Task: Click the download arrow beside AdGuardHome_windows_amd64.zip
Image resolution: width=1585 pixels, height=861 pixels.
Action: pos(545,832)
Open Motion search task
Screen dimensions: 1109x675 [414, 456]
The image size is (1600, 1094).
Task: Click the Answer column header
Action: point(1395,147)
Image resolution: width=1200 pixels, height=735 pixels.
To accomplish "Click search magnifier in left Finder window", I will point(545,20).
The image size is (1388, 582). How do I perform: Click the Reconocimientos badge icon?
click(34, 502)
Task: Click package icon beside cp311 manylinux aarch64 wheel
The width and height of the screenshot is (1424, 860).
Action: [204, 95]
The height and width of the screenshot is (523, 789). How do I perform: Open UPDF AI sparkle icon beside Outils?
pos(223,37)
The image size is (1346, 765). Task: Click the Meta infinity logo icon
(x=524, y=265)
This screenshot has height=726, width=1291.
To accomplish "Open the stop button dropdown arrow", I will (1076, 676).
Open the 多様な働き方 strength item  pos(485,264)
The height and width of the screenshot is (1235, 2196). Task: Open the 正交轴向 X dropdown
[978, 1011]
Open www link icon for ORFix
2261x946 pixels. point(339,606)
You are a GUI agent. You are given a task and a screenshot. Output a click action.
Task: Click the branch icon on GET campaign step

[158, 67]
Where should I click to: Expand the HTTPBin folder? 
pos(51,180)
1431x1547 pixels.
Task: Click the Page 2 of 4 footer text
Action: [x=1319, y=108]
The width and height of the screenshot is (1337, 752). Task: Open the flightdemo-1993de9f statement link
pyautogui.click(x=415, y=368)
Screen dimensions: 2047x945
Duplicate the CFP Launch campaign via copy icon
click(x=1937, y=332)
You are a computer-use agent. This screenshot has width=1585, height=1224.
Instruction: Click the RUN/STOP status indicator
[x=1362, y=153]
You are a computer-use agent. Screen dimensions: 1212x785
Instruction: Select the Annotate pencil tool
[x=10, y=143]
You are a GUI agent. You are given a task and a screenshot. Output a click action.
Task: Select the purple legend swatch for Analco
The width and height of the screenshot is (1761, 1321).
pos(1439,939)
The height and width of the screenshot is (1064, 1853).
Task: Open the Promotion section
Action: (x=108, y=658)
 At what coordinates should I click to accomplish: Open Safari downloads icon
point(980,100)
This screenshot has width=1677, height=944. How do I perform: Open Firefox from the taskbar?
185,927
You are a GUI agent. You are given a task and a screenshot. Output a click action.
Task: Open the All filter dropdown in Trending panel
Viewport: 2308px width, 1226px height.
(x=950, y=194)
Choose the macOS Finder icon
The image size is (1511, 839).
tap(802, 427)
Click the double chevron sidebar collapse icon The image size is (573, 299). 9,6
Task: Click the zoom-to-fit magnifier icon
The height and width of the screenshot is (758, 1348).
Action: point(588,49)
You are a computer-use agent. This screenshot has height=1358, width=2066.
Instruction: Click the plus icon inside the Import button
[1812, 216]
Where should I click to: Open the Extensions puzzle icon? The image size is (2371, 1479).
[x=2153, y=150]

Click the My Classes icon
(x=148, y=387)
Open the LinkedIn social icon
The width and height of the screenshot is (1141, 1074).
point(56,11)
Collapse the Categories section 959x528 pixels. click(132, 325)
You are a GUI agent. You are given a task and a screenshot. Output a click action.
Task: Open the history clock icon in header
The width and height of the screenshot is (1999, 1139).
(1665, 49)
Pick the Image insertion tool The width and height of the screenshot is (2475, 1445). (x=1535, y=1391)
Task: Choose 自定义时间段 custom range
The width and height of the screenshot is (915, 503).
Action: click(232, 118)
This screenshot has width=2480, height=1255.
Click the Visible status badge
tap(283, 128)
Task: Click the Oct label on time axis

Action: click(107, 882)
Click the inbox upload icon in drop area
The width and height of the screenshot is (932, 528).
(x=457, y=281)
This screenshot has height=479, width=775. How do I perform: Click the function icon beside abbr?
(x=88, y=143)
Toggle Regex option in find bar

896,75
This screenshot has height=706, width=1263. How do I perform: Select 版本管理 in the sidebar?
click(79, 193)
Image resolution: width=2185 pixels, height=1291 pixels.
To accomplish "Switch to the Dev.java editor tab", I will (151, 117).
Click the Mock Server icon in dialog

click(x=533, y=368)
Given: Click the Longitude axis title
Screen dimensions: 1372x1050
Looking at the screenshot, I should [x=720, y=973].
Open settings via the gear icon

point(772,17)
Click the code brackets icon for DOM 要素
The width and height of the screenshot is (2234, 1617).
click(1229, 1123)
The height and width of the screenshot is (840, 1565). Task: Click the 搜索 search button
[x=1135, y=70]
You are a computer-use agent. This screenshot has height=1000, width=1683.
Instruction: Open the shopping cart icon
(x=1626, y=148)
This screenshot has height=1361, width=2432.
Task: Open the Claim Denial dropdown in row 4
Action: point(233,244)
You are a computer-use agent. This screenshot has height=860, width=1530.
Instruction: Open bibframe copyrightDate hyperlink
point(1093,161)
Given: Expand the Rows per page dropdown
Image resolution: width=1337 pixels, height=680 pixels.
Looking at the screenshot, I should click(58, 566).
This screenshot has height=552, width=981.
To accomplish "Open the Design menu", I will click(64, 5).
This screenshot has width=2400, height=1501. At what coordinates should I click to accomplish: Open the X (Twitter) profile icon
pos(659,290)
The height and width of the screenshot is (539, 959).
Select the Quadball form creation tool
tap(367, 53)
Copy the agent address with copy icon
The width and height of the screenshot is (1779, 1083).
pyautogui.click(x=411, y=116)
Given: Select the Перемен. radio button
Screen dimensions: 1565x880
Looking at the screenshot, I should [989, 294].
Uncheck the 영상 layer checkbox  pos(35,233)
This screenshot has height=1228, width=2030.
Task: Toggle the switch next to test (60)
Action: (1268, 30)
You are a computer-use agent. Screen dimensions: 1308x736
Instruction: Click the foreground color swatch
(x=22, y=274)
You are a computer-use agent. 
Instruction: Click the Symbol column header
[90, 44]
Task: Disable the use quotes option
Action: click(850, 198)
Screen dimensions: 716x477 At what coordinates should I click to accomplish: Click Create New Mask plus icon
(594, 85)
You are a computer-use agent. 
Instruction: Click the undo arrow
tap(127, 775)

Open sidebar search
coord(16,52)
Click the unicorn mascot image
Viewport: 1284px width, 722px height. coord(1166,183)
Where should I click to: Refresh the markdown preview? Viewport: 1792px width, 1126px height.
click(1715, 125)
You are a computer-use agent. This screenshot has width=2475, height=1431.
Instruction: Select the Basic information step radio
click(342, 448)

◇ ◇ ◇ ◇

* [Exercise instructions] Which lines above run from the one containing "This screenshot has height=726, width=1291." down to the one containing "Screen dimensions: 2047x945"? Repeat exactly those, both ends included, and nothing else.

* [Task output]
This screenshot has height=726, width=1291.
To accomplish "Open the stop button dropdown arrow", I will (1076, 676).
Open the 多様な働き方 strength item  pos(485,264)
The height and width of the screenshot is (1235, 2196). Task: Open the 正交轴向 X dropdown
[978, 1011]
Open www link icon for ORFix
2261x946 pixels. point(339,606)
You are a GUI agent. You are given a task and a screenshot. Output a click action.
Task: Click the branch icon on GET campaign step

[158, 67]
Where should I click to: Expand the HTTPBin folder? 
pos(51,180)
1431x1547 pixels.
Task: Click the Page 2 of 4 footer text
Action: [x=1319, y=108]
The width and height of the screenshot is (1337, 752). Task: Open the flightdemo-1993de9f statement link
pyautogui.click(x=415, y=368)
Screen dimensions: 2047x945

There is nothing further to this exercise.